EXERCISE REQUIREMENTS
For this exercise, please return exactly the line containing "Select the blue DePIN bar" and each line after it through the end of the records, with no pictures included.

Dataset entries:
▬▬▬▬▬▬▬▬▬▬

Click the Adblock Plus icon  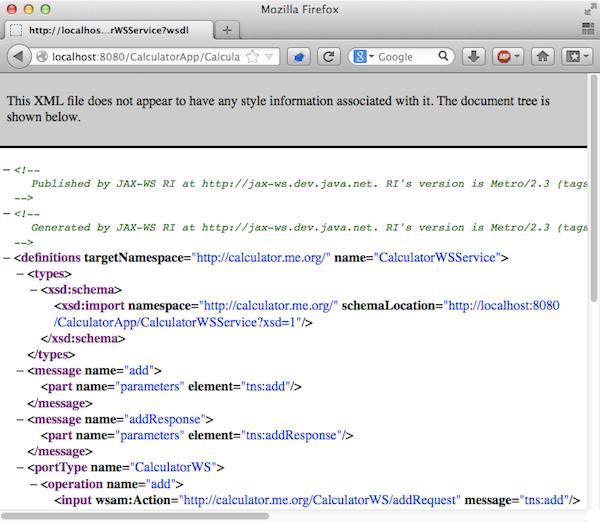506,57
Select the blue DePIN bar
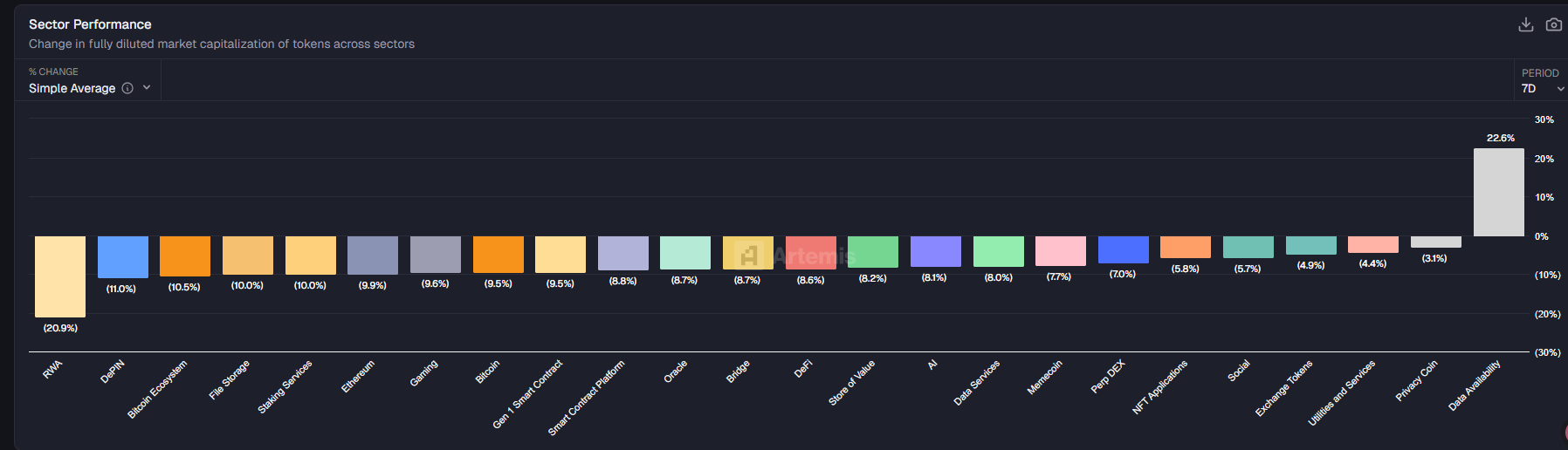The image size is (1568, 450). tap(122, 256)
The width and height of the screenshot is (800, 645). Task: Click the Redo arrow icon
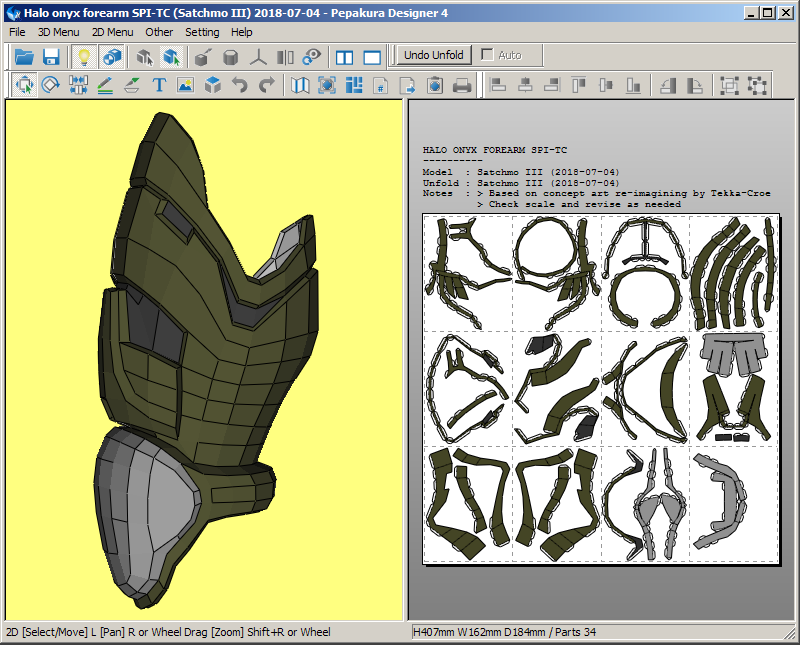[267, 86]
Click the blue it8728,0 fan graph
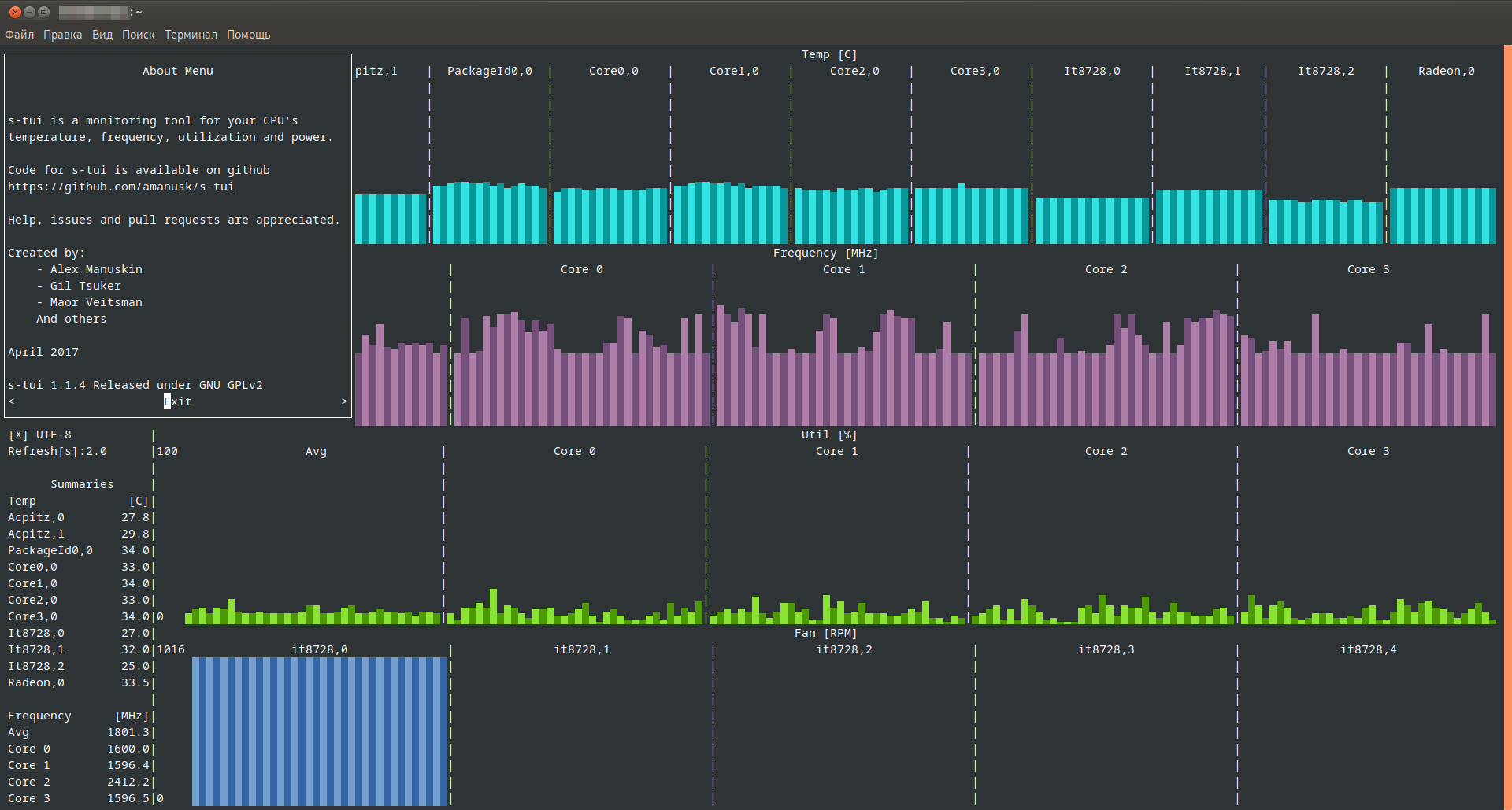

▬▬▬▬▬▬▬▬▬▬

RESPONSE TO THE EXERCISE
Select the blue DePIN bar
The image size is (1568, 450). tap(122, 256)
The width and height of the screenshot is (800, 645). Task: Click the Redo arrow icon
[267, 86]
Click the blue it8728,0 fan graph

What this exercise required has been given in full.